Deck 13: Elasticity and Vibrations

The total energy of a body attached on a horizontal spring is largest in equilibrium.

The highest speed an object achieves in oscillatory motion is reached when it is the farthest from equilibrium.

A Blue Elgiloy wire with a Young's modulus of Y = 1.6 × 10¹¹ Pa is used to press a tooth for correction of position. The wire is 3 cm long, has a diameter of 0.2 mm, bends under an angle of 140° where it presses the tooth, and stretches by 0.08 mm. What is the force exerted on the tooth? Assume that that tooth width is negligible so that the wire bends making an angle 140°.

Angular frequency (the change of angle in an interval of time) is expressed in either degrees per second or radians per second.

Both elastic and plastic deformations are reversible. The only difference between the two is that elastic material responds to stress in a linear fashion, and plastic responds in a non-linear fashion.

The oscillatory motions of a mass on a horizontal spring and on an identical vertical spring are NOT the same because the force of gravity (weight) is acting in a vertical motion.

During a fast chase, at a speed of 60 km/h, a horse falls and hits a railing with its front leg cannon bone. The circumference of the bone is 23 cm. The horse comes to rest in 2.0 m. If that part of the leg has an effective mass of 5.0 kg, and bone withstands a maximum compressional stress of 1.6 × 10⁸ Pa, will the bone break?

Stress, twisting, and hydraulic stress, all three apply only to solids and liquids.

The meaning of a large Young's modulus is that a small force can produce large deformation of a material.

A simple harmonic system and a particle moving in uniform circular motion have the same period. The angular frequency of the oscillating system is the same as the angular velocity of the rotational system.

A restoring force is always directed opposite to displacement.

The unit of tensile stress is the newton.

The period of harmonic motion is independent of amplitude.

The bulk modulus is a unitless coefficient.

A horse with a mass of 520 kg has a front leg cannon bone that is 38 cm long. The bone has a circumference of 23 cm.
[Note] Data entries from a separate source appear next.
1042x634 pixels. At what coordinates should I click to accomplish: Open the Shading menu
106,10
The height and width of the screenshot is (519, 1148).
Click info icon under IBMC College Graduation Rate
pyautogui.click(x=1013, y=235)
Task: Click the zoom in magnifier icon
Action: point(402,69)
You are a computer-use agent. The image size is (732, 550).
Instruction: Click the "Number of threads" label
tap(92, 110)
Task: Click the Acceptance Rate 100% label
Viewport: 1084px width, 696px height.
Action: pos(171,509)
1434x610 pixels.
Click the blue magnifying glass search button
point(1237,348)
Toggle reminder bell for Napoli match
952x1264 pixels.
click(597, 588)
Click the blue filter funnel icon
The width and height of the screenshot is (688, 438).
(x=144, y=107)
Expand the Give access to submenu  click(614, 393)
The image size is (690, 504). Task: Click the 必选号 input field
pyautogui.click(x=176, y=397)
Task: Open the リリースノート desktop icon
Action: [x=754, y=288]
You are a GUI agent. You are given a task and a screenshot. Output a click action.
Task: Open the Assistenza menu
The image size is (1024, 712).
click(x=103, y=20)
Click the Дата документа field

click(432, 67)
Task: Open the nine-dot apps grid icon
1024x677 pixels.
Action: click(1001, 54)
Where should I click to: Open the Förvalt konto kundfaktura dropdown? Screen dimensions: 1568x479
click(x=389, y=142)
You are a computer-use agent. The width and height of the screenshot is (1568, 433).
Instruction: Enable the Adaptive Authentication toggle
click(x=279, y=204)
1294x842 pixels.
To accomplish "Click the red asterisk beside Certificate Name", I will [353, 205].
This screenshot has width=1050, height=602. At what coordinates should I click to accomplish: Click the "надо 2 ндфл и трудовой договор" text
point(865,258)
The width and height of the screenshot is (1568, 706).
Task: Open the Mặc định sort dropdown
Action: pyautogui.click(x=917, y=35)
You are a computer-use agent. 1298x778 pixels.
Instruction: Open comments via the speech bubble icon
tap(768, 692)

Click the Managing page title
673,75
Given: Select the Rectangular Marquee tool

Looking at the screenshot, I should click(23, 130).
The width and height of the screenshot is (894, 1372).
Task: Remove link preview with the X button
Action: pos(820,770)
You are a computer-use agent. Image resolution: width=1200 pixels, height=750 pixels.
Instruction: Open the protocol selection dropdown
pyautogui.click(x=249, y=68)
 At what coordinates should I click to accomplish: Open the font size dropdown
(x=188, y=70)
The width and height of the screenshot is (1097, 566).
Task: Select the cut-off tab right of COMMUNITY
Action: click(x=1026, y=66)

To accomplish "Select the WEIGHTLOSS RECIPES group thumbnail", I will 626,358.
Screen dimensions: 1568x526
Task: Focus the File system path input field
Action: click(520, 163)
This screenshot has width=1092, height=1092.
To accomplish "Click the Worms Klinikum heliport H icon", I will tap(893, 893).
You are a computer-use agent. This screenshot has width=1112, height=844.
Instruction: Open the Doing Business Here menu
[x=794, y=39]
The two front legs support 65% of the horse's weight. If the Young's modulus of a bone is 1.5 × 10¹⁰ Pa, what is the compression of the bone due to the horse's weight?

Resonance occurs in a system with no damping when the frequency of the driving force is the same as the natural frequency of the system

A simple harmonic system maintains constant frequency, whereas a dumped system's frequency decreases.

You want to measure the weight of a bag of fruit. When you place the bag on a scale, it shows harmonic oscillation around 29.4 N, 3 oscillations per second. What is the spring constant of the scale?

An object with a mass of 1.2 kg is pushed down on a vertical spring, compressing it 20 cm. When we release the spring, the object will fly up to a height of 2 m. What is the spring constant?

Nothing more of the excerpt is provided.